Quelle: Shutterstock / Visionsi
Gas

BDEW-Diskussion: Welche Zukunft für welches Gas?

Auf dem BDEW-Kongress in Berlin ging es um die Zukunft der Gaswirtschaft vor dem Hintergrund des möglichen Wegfalls von russischem Erdgas und den Klimaschutzzielen Deutschlands.
Die Energiewirtschaft tue alles, um die Versorgungssicherheit zu gewährleisten und die Abhängigkeit von fossilen Importen aus Russland schnellstmöglich zu reduzieren, versicherte BDEW-Chefin Kerstin Andreae bei der Eröffnung des Jahreskongresses am 1. Juni. Die Energiebranche arbeite dabei sehr eng mit der Bundesregierung zusammen, um vorbereitet zu sein, wenn es zu Engpässen bei den Gaslieferungen aus Russland kommen sollte. Allerdings brauche die Branche auch Vertrauen der Politik und keine angedrohten Strafzahlungen auf Gasverstromung, appellierte sie zugleich.

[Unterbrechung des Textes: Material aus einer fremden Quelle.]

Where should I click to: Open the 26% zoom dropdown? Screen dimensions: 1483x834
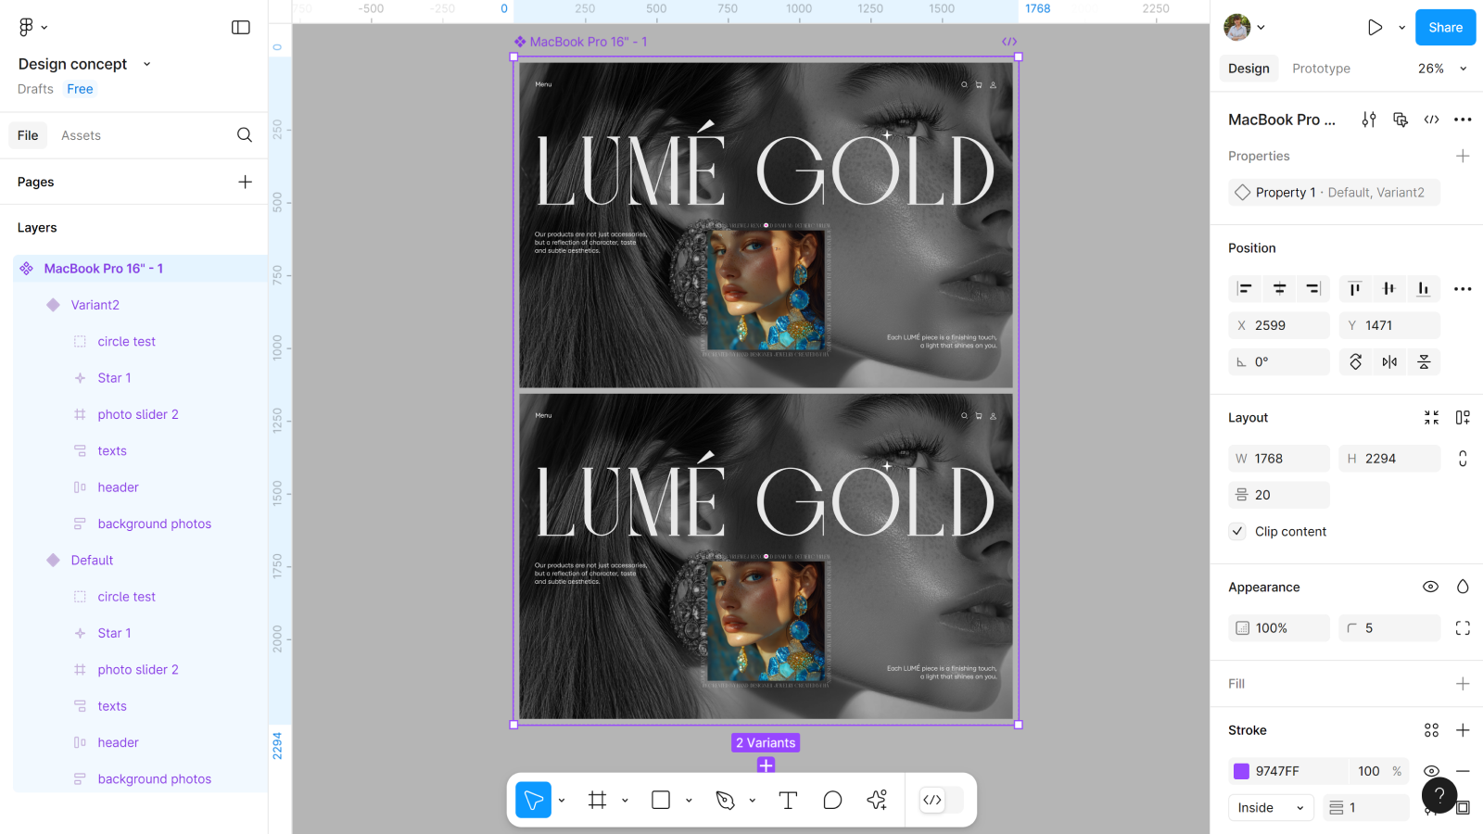[1442, 69]
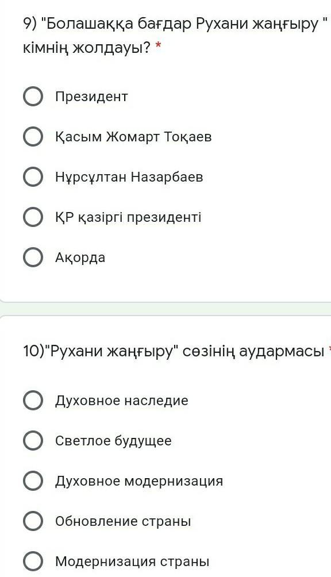Pick the Обновление страны radio button
The width and height of the screenshot is (331, 577).
(33, 521)
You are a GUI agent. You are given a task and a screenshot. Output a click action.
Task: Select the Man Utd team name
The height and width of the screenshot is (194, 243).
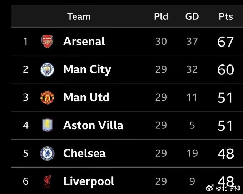pos(86,97)
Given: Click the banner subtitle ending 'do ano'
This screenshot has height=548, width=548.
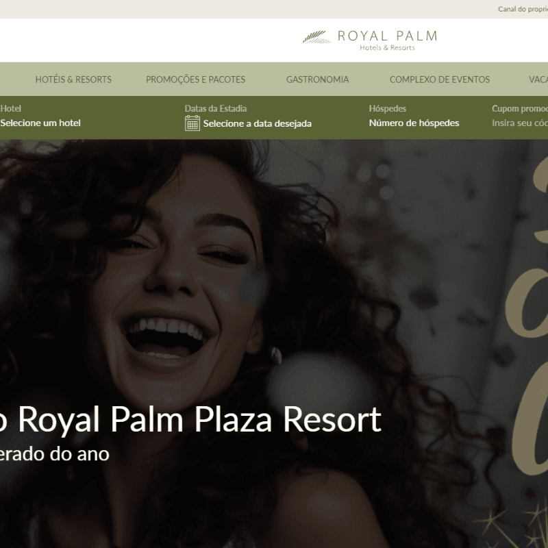Looking at the screenshot, I should pyautogui.click(x=55, y=454).
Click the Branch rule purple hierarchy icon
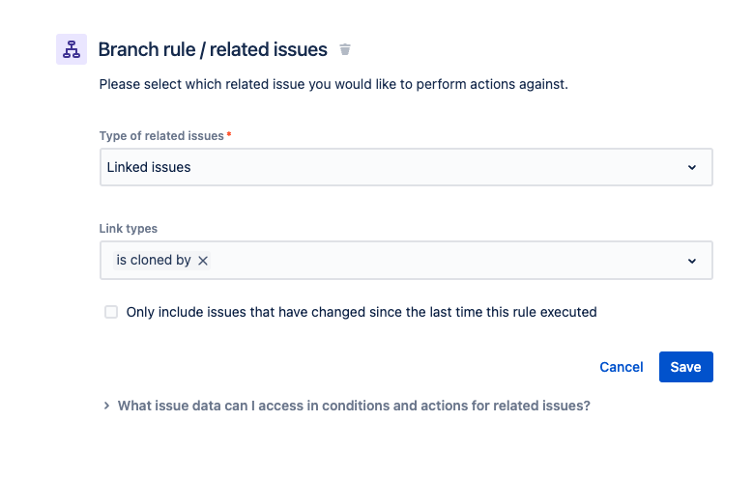This screenshot has width=753, height=477. point(72,49)
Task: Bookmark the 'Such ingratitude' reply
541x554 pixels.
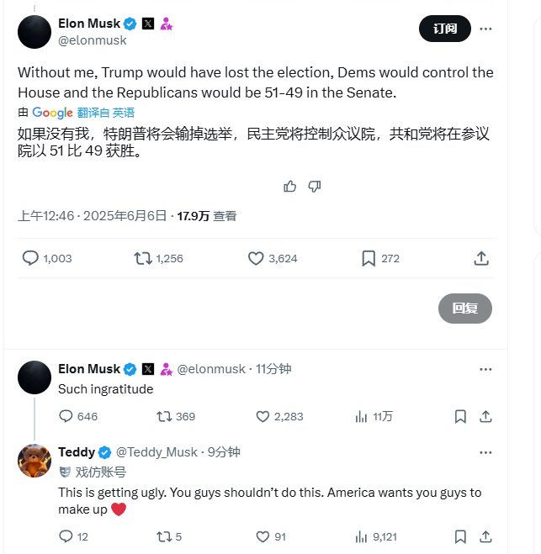Action: point(460,417)
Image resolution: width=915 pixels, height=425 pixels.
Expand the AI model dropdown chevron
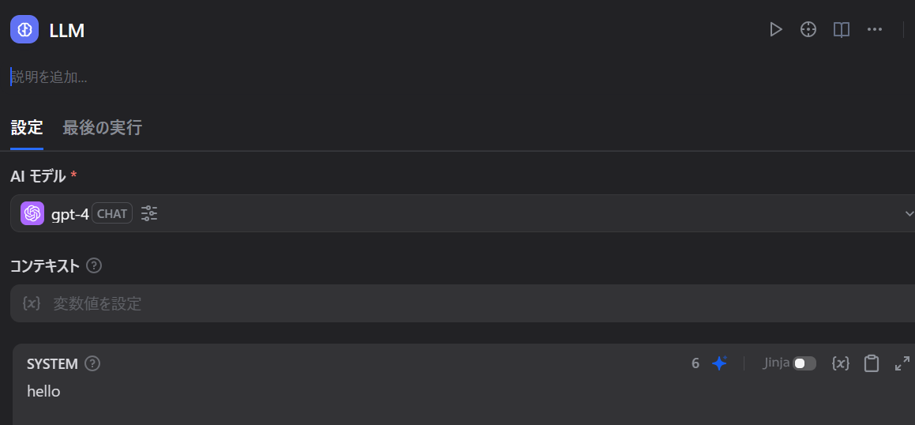click(909, 213)
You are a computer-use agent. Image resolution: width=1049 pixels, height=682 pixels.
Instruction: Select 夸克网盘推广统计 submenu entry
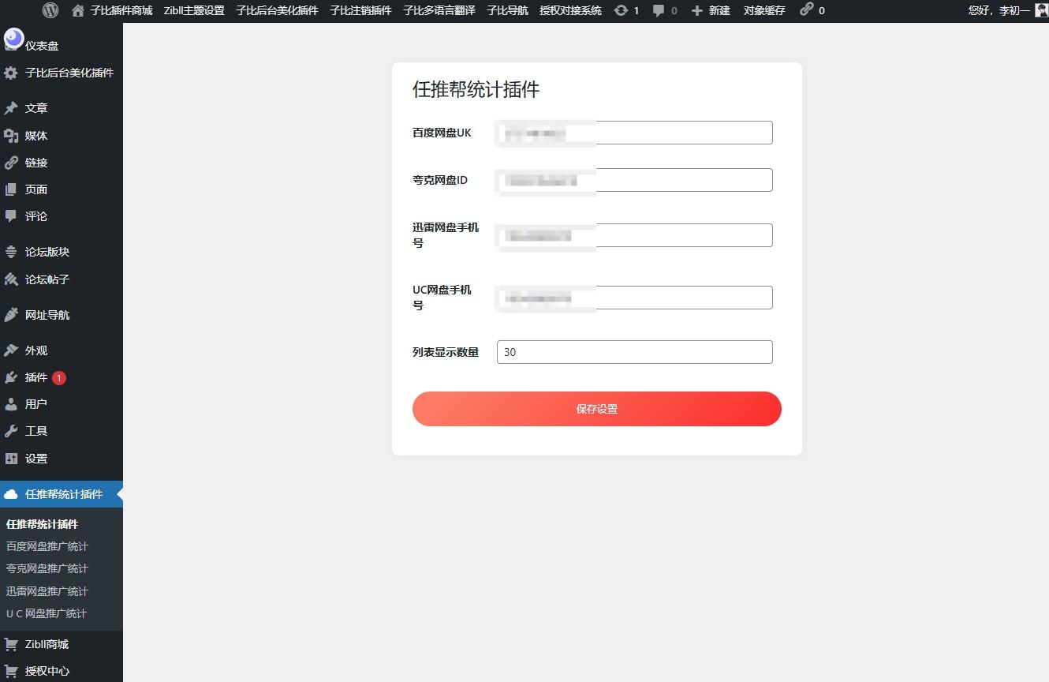(x=47, y=568)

Oliver Krischer, Parlamentarischer Staatssekretär im Bundesministerium für Wirtschaft und Klimaschutz (BMWK), versprach weiter ein hohes Tempo in den Gesetzesvorhaben für mehr erneuerbare Erzeugung und die Entwicklung einer Wasserstoffwirtschaft. Bei der EU würden die IPCEI-Projekte zum Beispiel für Elektrolyseure zur Genehmigung eingereicht und internationale Lieferanten für Wasserstoff aus erneuerbaren Quellen mit "H2Global" gesucht. Es solle im Gasbereich keine "Stranded Investments" wie bei Kohlekraftwerken geben, versprach Krischer. Die kritisierten Regelungen seien einzig für den Notfall einer ausbleibenden russischen Gaslieferung gedacht und sollten keine Investitionsentscheidungen verzögern oder verhindern.

Mehr Biogas wäre nutzbar

Kurzfristig wäre viel mehr Biogas als Ersatz für Erdgas zu nutzen, als es bisher passiert, sagte Gundolf Schweppe, Vorsitzender der Geschäftsführung von Uniper Energy Sales. Er begrüßte das hohe Tempo der Bundesregierung beim Ausbau von LNG-Terminals angesichts der Notwendigkeit, von russischem Pipeline-Erdgas unabhängiger zu werden. Dort könnte auch Biogas aus anderen Ländern ankommen. Zugleich wünschte er sich mehr Pragmatismus − "weg von der Ideologie".
 
 
Deutschland brauche schnell Gaskraftwerke mit einer Leistung zwischen 15.000 und 40.000 MW für das Stromsystem, um den Kohleausstieg zu kompensieren. "Dafür müssen wir morgen anfangen mit dem Bau, auch wenn es noch keine komplett wasserstofffähigen Gaskraftwerke von der Stange gibt", sagte Schweppe. Für Investoren seien Äußerungen aus dem Bundeswirtschaftsministerium, die Verstromung von Gas mit Strafzahlungen zu verhindern, kein Anreiz, warnte er.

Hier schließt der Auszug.